[Entries on where items appear]
━━━━
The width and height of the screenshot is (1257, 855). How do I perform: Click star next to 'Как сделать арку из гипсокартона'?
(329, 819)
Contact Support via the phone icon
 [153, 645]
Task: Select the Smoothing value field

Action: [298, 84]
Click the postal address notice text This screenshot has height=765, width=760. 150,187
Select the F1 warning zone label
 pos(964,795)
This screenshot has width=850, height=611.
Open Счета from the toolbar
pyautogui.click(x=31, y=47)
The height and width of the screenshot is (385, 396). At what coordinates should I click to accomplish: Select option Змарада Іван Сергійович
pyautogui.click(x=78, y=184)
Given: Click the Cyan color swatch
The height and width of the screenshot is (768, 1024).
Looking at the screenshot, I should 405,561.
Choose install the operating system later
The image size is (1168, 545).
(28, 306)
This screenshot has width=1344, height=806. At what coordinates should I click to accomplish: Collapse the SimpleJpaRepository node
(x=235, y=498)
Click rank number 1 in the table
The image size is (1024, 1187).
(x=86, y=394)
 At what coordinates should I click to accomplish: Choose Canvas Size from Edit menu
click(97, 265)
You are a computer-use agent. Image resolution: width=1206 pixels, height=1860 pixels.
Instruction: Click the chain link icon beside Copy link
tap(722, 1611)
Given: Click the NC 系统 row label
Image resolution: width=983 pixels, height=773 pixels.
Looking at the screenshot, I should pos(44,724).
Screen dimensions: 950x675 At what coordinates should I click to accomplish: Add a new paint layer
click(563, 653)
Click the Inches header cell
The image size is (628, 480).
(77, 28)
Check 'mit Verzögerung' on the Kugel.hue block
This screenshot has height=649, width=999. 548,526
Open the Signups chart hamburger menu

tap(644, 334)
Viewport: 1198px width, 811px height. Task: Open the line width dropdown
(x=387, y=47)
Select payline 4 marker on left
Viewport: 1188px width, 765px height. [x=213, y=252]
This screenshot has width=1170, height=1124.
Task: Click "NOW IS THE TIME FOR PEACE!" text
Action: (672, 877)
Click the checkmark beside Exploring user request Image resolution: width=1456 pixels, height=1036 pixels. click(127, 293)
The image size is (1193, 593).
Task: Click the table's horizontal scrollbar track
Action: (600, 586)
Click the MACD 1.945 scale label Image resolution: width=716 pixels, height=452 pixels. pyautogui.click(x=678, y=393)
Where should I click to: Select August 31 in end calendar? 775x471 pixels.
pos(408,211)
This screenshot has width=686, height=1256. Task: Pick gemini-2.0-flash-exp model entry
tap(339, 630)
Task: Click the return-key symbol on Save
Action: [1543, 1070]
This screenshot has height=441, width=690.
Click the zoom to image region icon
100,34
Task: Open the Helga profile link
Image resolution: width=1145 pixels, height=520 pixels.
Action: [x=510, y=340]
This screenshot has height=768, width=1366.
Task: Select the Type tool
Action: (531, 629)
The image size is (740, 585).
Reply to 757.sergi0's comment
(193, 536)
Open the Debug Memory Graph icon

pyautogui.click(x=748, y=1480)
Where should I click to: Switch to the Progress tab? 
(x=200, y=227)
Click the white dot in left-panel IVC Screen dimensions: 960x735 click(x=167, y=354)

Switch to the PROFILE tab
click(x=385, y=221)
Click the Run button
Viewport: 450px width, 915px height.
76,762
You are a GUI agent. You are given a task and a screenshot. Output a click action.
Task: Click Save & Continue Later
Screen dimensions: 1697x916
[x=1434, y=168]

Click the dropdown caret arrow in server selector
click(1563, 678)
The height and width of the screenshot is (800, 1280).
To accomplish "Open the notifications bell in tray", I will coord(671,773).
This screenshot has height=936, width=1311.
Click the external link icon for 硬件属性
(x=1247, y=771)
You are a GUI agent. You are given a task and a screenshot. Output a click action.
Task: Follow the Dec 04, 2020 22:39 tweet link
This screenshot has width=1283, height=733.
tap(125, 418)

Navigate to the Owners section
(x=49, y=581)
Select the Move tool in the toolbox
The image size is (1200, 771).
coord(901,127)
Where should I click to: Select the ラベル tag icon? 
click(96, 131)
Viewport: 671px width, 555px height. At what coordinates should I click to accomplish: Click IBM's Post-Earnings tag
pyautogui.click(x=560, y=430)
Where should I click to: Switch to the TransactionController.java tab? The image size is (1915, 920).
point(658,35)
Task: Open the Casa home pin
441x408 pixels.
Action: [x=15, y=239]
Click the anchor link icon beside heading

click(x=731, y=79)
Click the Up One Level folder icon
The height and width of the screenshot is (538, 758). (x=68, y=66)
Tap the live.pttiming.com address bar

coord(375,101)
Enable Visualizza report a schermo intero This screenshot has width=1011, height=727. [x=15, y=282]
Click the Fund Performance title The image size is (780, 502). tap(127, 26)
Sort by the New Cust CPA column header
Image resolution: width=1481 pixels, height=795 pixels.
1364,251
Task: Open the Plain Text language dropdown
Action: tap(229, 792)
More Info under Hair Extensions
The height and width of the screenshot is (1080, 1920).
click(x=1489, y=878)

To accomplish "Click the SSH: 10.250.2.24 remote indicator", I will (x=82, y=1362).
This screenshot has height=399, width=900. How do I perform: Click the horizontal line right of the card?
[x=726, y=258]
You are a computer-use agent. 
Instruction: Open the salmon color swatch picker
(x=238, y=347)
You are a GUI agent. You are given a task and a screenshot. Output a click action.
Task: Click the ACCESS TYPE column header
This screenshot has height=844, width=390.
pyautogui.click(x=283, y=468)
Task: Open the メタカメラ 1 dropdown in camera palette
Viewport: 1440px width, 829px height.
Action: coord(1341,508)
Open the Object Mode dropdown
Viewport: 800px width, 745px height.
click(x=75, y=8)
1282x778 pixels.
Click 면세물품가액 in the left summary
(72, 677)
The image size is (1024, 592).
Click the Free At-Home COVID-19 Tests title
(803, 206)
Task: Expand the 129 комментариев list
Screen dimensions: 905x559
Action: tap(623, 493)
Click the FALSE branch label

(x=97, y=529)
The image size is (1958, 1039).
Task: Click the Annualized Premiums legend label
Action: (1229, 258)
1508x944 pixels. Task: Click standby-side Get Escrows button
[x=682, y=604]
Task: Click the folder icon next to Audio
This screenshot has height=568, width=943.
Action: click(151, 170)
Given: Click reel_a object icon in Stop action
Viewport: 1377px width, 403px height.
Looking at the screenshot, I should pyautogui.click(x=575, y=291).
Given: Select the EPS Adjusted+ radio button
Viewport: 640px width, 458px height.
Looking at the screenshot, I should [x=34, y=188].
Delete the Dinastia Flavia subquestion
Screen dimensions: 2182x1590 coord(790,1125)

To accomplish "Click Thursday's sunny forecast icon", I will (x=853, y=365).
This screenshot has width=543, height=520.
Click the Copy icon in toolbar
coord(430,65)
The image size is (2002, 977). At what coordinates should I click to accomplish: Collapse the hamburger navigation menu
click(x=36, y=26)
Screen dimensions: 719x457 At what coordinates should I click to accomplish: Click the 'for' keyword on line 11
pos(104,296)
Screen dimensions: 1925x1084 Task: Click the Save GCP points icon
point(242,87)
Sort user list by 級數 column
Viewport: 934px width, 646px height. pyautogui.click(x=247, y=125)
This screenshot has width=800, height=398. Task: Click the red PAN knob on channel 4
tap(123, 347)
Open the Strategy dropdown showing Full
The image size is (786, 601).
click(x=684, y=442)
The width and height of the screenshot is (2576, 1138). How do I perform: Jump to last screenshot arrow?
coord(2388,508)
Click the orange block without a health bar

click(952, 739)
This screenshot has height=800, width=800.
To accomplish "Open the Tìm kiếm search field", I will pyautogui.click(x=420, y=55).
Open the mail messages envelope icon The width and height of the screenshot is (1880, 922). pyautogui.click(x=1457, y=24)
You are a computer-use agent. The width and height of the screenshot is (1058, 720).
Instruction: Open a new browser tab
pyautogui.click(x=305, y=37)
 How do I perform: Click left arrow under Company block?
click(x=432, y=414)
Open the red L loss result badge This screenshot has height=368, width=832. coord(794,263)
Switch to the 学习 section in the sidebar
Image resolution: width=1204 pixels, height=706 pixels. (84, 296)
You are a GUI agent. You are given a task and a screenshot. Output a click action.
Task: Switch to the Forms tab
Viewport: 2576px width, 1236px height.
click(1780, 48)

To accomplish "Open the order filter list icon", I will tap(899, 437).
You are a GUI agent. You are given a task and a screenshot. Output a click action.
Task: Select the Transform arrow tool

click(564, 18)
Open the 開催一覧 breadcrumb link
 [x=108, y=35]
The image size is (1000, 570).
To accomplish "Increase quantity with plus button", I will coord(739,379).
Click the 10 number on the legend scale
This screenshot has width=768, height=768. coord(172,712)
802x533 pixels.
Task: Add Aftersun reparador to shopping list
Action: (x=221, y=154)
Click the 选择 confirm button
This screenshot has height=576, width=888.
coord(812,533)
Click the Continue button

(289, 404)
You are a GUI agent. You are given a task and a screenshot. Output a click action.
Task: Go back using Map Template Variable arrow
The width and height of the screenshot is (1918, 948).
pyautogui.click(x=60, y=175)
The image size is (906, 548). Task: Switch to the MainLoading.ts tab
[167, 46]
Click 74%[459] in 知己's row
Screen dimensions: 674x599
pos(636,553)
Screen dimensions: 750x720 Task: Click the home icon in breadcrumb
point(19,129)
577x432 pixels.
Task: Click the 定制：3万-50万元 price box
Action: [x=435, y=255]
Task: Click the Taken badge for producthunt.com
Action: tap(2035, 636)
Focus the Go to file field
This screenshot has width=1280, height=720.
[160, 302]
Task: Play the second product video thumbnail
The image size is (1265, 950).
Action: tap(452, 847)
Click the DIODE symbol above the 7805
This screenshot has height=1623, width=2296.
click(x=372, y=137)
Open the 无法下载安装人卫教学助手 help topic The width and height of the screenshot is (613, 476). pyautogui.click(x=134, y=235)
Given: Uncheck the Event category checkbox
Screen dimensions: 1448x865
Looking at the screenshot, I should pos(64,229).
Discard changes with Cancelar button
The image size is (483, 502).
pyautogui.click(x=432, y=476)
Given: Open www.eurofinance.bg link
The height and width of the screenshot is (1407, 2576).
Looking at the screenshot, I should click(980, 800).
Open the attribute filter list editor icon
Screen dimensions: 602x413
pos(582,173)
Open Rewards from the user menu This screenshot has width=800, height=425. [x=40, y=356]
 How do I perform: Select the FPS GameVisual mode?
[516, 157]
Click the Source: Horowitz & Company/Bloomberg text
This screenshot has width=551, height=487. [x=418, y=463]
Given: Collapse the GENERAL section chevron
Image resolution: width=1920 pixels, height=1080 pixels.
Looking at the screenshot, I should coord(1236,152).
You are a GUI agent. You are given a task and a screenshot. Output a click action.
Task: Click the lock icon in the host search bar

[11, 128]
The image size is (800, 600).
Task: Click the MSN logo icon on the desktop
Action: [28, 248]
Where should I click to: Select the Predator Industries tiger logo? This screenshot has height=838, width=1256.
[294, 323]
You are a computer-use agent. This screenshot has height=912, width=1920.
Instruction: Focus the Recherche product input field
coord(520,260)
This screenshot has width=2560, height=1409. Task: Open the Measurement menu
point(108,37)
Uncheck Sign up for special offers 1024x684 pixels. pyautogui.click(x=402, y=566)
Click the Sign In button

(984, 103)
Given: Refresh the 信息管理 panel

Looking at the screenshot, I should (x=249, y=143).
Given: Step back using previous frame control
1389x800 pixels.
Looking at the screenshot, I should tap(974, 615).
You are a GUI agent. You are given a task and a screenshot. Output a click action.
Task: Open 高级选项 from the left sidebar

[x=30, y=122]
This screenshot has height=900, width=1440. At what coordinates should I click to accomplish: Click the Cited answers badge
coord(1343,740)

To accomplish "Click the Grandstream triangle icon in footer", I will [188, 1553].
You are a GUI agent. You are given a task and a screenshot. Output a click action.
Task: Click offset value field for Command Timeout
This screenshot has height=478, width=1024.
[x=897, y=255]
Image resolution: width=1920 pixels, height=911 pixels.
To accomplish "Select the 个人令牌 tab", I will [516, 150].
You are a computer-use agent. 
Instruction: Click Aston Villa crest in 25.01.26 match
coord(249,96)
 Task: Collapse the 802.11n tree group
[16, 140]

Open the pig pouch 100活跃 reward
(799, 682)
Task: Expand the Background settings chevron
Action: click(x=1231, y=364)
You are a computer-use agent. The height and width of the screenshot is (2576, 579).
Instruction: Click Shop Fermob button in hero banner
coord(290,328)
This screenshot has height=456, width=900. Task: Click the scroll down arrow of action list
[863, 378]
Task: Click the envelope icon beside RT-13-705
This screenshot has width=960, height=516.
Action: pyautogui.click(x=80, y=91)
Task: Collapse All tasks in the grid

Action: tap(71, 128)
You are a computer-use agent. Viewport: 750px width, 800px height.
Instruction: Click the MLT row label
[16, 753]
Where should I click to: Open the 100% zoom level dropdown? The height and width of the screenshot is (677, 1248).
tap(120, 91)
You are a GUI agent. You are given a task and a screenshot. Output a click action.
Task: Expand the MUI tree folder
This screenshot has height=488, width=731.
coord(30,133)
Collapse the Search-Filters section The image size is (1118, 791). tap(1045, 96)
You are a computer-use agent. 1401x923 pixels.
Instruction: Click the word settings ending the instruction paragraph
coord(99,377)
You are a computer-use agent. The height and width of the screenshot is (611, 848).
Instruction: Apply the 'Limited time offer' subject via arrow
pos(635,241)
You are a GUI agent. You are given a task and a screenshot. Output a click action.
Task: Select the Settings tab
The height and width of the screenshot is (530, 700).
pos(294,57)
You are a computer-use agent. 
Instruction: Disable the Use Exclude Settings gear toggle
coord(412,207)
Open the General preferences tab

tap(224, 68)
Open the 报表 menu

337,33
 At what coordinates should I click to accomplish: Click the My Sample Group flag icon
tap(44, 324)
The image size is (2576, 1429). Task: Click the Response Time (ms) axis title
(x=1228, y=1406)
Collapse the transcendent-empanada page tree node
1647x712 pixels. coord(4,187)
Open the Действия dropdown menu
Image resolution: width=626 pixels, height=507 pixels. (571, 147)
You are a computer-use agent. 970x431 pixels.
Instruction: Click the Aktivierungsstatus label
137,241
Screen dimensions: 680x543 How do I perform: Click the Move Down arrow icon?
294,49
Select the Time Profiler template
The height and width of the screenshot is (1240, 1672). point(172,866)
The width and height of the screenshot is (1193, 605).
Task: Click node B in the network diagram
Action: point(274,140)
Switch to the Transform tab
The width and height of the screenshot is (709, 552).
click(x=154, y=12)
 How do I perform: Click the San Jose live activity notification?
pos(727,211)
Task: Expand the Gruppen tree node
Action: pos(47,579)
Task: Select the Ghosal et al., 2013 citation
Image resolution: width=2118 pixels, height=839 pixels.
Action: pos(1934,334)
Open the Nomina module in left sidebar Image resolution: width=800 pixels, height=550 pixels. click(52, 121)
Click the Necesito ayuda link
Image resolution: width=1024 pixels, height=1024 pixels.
━━━━
Task description.
Return the part of the material that opens with the line containing "The height and width of the screenshot is (800, 1280)." and closes with the line containing "click(96, 131)", reproducing those lines exactly as they stand, including both of them.

The result.
The height and width of the screenshot is (800, 1280).
To accomplish "Open the notifications bell in tray", I will coord(671,773).
This screenshot has height=936, width=1311.
Click the external link icon for 硬件属性
(x=1247, y=771)
You are a GUI agent. You are given a task and a screenshot. Output a click action.
Task: Follow the Dec 04, 2020 22:39 tweet link
This screenshot has width=1283, height=733.
tap(125, 418)

Navigate to the Owners section
(x=49, y=581)
Select the Move tool in the toolbox
The image size is (1200, 771).
coord(901,127)
Where should I click to: Select the ラベル tag icon? 
click(96, 131)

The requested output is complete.